Segment Start: Record extracts

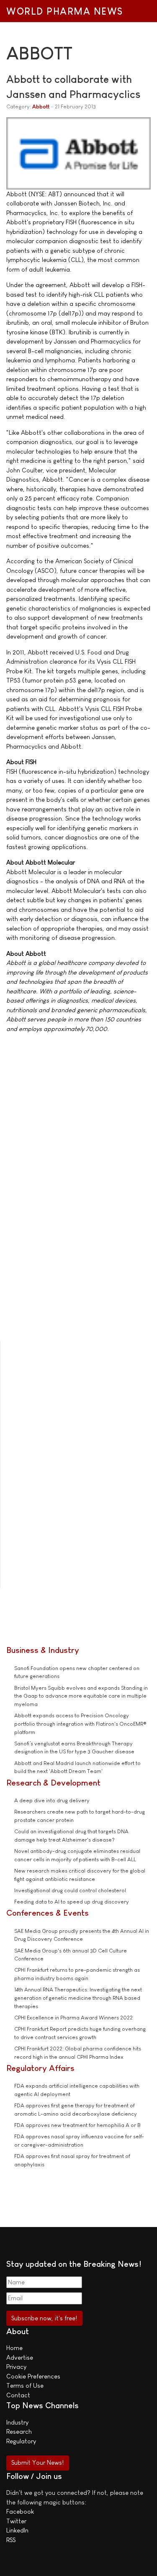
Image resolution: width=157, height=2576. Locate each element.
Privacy (16, 2366)
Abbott (40, 106)
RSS (10, 2539)
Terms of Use (25, 2385)
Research (19, 2431)
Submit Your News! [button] (37, 2462)
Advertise (19, 2357)
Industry (17, 2422)
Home (14, 2347)
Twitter (16, 2521)
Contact (18, 2395)
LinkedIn (17, 2530)
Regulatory (21, 2441)
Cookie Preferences (33, 2376)
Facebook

Segment End: Record extracts

◆ Directions for this task:
Take the line holding "Twitter (16, 2521)" and all lines after it through the end of the data, and set them down exactly.

◆ Response to this exercise:
Twitter (16, 2521)
Contact (18, 2395)
LinkedIn (17, 2530)
Regulatory (21, 2441)
Cookie Preferences (33, 2376)
Facebook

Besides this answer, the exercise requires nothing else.